A block of data
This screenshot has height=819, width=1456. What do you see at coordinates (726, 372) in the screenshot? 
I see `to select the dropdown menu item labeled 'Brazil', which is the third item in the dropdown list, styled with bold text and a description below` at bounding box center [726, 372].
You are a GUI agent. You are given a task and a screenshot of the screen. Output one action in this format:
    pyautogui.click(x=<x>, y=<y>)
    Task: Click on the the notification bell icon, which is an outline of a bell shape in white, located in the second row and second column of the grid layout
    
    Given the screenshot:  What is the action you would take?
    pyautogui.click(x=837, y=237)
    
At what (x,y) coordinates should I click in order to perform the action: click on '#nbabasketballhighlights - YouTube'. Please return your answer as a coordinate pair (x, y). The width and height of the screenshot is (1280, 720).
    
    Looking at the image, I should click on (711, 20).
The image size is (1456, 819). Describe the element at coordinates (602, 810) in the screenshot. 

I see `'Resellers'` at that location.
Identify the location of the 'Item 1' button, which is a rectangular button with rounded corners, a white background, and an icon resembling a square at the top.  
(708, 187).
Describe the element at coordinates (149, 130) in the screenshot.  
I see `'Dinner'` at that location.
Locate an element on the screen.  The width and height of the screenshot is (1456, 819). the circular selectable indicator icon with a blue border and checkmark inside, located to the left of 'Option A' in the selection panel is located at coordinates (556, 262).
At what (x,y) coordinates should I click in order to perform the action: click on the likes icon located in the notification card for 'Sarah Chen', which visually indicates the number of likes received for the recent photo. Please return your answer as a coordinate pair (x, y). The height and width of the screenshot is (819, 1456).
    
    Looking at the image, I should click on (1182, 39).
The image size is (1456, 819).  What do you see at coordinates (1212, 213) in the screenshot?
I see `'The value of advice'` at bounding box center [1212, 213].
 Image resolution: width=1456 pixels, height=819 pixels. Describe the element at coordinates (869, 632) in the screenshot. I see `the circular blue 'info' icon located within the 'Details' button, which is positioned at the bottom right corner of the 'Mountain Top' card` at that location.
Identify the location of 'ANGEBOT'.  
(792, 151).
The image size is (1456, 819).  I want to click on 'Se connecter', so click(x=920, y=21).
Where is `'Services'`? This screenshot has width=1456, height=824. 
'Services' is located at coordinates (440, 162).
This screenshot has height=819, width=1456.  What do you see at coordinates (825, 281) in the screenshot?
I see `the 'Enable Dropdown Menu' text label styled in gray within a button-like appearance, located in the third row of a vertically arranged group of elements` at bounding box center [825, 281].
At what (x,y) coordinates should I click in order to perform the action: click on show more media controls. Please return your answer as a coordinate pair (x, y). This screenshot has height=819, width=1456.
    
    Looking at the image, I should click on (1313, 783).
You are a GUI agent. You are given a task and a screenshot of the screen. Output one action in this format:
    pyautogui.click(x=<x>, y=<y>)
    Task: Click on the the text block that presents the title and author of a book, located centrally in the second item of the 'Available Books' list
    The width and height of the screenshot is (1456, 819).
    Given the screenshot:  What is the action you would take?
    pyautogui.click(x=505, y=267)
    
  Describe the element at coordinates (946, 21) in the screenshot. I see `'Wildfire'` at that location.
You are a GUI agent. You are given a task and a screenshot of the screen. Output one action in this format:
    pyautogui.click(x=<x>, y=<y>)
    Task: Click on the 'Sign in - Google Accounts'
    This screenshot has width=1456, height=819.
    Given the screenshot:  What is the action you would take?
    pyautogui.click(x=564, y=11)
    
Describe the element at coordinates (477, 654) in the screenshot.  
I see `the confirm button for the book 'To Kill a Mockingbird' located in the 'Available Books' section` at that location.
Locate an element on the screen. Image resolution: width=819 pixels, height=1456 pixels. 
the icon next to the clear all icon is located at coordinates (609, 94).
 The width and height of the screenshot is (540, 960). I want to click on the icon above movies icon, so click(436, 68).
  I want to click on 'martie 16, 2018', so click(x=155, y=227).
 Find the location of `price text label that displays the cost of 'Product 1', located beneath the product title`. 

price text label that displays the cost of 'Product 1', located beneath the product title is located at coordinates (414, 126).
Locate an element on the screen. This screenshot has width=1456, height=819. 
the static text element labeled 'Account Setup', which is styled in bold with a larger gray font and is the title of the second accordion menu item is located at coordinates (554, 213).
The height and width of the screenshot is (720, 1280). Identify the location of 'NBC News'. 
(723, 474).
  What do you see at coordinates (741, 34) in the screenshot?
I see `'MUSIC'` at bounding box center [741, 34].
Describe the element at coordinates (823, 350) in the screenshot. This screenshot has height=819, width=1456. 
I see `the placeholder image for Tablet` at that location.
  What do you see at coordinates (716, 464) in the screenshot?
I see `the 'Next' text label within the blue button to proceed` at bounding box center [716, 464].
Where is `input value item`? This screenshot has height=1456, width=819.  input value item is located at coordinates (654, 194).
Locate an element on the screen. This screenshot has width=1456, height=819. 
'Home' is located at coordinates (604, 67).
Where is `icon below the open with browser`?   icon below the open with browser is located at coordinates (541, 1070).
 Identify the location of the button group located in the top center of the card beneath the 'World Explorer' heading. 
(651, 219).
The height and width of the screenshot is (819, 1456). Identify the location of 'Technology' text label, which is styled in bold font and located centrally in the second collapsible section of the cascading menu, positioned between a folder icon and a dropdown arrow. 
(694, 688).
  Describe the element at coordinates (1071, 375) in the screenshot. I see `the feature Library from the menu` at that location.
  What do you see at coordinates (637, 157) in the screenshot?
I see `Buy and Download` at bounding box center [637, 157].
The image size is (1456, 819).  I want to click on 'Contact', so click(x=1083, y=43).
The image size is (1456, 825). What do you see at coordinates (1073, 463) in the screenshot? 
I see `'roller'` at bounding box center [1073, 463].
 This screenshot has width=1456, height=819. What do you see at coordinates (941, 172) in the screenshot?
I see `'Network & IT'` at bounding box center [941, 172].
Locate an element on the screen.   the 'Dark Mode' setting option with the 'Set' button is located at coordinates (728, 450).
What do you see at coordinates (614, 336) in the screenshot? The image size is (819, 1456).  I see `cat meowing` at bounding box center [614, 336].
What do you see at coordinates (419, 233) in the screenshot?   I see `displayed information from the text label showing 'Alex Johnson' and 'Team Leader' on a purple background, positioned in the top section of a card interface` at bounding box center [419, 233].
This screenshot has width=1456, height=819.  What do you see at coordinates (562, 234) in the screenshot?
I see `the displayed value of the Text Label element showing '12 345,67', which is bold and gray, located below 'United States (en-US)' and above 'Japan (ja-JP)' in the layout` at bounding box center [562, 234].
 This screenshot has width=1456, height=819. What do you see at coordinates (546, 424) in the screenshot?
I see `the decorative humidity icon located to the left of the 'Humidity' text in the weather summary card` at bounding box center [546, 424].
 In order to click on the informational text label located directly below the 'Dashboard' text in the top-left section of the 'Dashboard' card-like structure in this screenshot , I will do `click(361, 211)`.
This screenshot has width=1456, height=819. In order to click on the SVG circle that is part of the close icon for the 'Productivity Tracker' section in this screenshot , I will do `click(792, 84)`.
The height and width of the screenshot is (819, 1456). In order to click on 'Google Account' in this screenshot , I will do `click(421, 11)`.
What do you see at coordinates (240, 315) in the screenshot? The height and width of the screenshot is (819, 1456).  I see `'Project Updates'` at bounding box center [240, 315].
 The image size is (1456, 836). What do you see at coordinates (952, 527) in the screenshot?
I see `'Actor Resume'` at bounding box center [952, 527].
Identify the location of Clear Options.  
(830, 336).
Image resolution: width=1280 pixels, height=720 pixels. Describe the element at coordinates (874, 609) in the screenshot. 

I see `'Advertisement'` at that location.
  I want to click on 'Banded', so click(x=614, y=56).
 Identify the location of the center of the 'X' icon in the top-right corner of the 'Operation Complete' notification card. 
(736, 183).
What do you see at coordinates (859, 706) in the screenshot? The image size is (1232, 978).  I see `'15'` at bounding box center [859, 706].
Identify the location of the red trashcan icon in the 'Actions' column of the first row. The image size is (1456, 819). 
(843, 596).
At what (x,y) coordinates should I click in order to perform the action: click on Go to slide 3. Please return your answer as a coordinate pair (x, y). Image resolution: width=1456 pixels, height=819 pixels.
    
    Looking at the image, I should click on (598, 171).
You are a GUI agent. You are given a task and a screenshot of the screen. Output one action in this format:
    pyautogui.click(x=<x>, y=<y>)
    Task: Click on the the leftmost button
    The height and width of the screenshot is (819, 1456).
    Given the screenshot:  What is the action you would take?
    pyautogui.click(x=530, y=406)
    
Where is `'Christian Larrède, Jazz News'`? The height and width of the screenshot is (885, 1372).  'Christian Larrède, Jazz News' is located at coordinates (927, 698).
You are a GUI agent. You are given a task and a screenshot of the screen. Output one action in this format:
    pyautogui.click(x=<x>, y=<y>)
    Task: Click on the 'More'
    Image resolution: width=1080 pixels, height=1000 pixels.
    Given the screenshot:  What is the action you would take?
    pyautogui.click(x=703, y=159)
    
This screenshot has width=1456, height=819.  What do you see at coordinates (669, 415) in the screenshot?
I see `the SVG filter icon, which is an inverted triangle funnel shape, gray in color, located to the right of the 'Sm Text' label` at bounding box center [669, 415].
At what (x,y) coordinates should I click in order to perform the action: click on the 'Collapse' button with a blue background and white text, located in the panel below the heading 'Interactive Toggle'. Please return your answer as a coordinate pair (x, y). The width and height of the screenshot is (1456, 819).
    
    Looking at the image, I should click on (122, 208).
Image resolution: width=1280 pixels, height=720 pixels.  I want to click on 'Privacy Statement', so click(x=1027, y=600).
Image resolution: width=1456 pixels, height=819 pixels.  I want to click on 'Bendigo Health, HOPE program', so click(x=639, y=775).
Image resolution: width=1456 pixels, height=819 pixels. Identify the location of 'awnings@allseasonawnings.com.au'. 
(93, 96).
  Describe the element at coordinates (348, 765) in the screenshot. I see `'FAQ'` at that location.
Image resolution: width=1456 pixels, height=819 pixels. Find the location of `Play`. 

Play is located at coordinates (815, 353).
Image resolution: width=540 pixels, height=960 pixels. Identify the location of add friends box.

▶ Task details: Copy the lines of the block of data exactly, starting at the first line and ending at the line that contains "Looking at the image, I should click on (1182, 39).", with both ends included.

▶ Finished answer:
This screenshot has height=819, width=1456. What do you see at coordinates (726, 372) in the screenshot? 
I see `to select the dropdown menu item labeled 'Brazil', which is the third item in the dropdown list, styled with bold text and a description below` at bounding box center [726, 372].
You are a GUI agent. You are given a task and a screenshot of the screen. Output one action in this format:
    pyautogui.click(x=<x>, y=<y>)
    Task: Click on the the notification bell icon, which is an outline of a bell shape in white, located in the second row and second column of the grid layout
    
    Given the screenshot:  What is the action you would take?
    pyautogui.click(x=837, y=237)
    
At what (x,y) coordinates should I click in order to perform the action: click on '#nbabasketballhighlights - YouTube'. Please return your answer as a coordinate pair (x, y). The width and height of the screenshot is (1280, 720).
    
    Looking at the image, I should click on (711, 20).
The image size is (1456, 819). Describe the element at coordinates (602, 810) in the screenshot. 

I see `'Resellers'` at that location.
Identify the location of the 'Item 1' button, which is a rectangular button with rounded corners, a white background, and an icon resembling a square at the top.  
(708, 187).
Describe the element at coordinates (149, 130) in the screenshot.  
I see `'Dinner'` at that location.
Locate an element on the screen.  The width and height of the screenshot is (1456, 819). the circular selectable indicator icon with a blue border and checkmark inside, located to the left of 'Option A' in the selection panel is located at coordinates (556, 262).
At what (x,y) coordinates should I click in order to perform the action: click on the likes icon located in the notification card for 'Sarah Chen', which visually indicates the number of likes received for the recent photo. Please return your answer as a coordinate pair (x, y). The height and width of the screenshot is (819, 1456).
    
    Looking at the image, I should click on (1182, 39).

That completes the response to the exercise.